День тревоги | страница 30
Оказывается, мы пробыли там до вечера и не ночевали. Женщина плакала, отец уговаривал ее, а потом увел меня, мы снова очутились на улице, потом в вокзальной толчее. По дороге — видно, с непривычки — я заболел какой-то пустяковой, но очень нудной болезнью, заскучал по дому и, кажется, даже плакал ночью, что так далеко я от родного. Чем-то было страшно мне это отдаление; и не избавляло от страха ни то, что мы едем к дому, спешим, ни даже присутствие и прямо какие-то нежные, непривычные заботы обо мне отца — видно, что-то почувствовал я в нем, такое же мальчишеское и беззащитное, растерянное перед жизнью, и на время перестал доверять ему себя.
Как следует очнулся я от всего лишь через несколько дней после приезда. Помню, лежу за печкой на своей урезанной железной койке, удивленный тем, что, оказывается, болею — это я-то, которому все нипочем. В передней светло и жарко, яркое солнце прет в окна и даже сюда, сквозь легкую ситцевую занавеску, достает. Видно, вторые рамы уже выставили, с улицы ясно слышна гусиная перебранка, скрип телеги, проезжающей мимо. А из задней половины, с кухни, слышу неспокойный семейный говор, осевший голос отца:
— Лучше бы он умер!..
— Не надо бы так, Паш, — грех… Зачем ты так?
— А как?! Я хоть до этого человеком был — а теперь я кто? Сирота. Куда теперь ни пойду, что ни делаю, а все равно сирота казанская… Мне мать моя хорошей матерью была, я знаю. Подыми ее — она все слезы изольет, себя всю издеет, а сделает для меня. А этого не подымешь. Он хоть и живой — а его разве теперь подымешь?! Ни за что. Да и кому это надо — мне, што ль?! Да я в гробу его видал — такого! Я сам третей, у меня сын вон растет, другой будет… я свою кровь привечать буду, за сто верст почую! А он… А как обидно, Тань… как обидно!
Отгуляли, порасстроив гармони, веселую троицу, даже девки — и те малость охрипли, стараясь наперепевки; и пора настала делать дело, не все же петь, пить и веселиться. Но дня три еще ходили по округе, погромыхивали грозы, в темных глухих ночах сторожили зарницами родимую сторону, и этими таинственными ночами буйно перла в рост луговая и степная трава, молодели посевы, катилась, невнятно шумя и всплескивая, взбухшая Заповедь — набирала она воду далеко в степи, из бурьянистых оврагов, из лощин, распадков и заигравших родников.

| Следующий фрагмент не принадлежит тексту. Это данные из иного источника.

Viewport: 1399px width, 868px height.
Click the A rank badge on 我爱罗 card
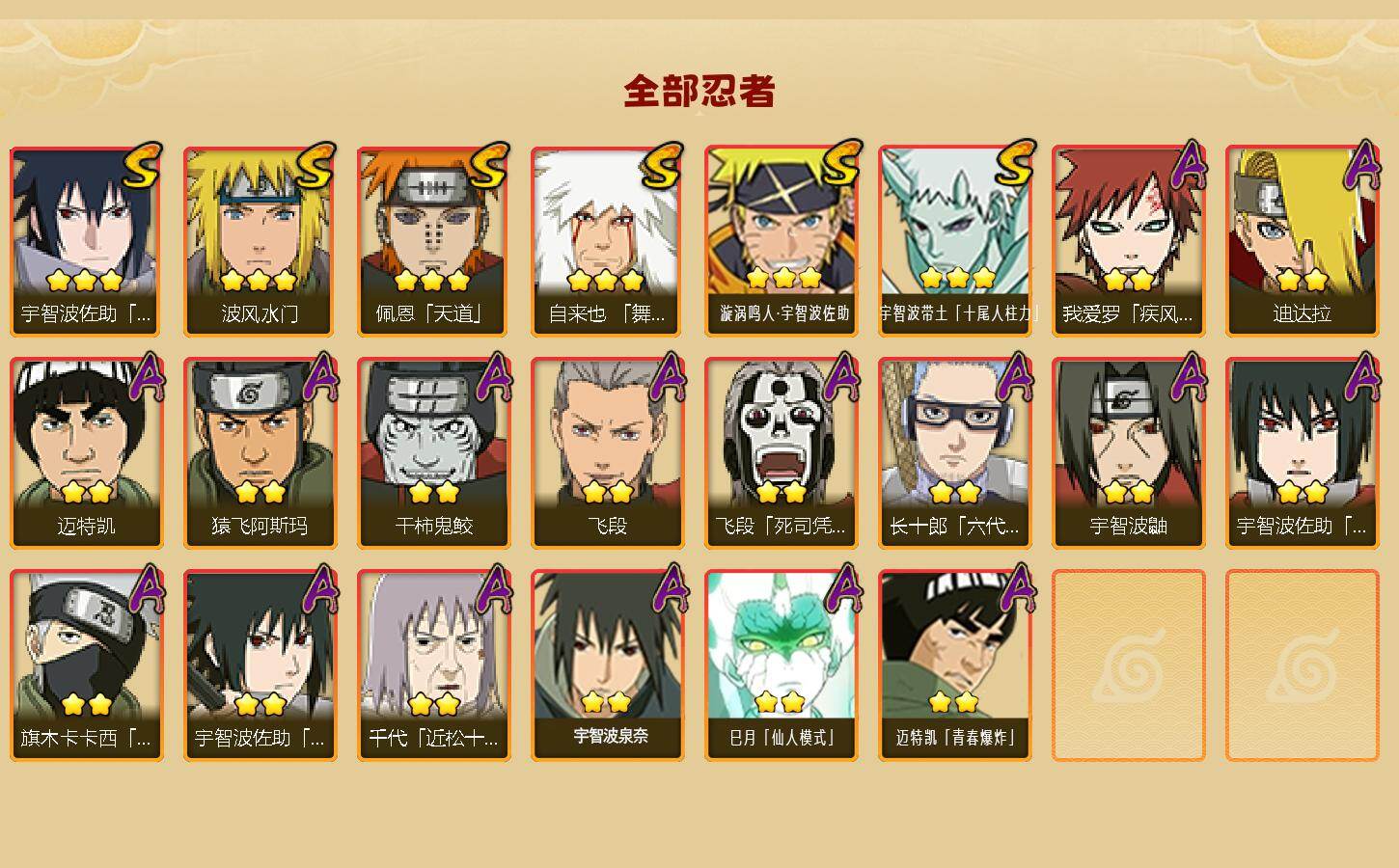click(x=1190, y=165)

По каким-то одному ему известным приметам отец однажды решил, что пора. Полез и достал с чердака наши станки, похожие на те, которыми делают кирпичики для печей, только с косо, вразвал поставленными боковинами; осмотрел их, малость поправил — и ко времени: утро встало чистое, блистающее молодым солнцем, птичья мелочь в огородных кустах с ума сходила от радости.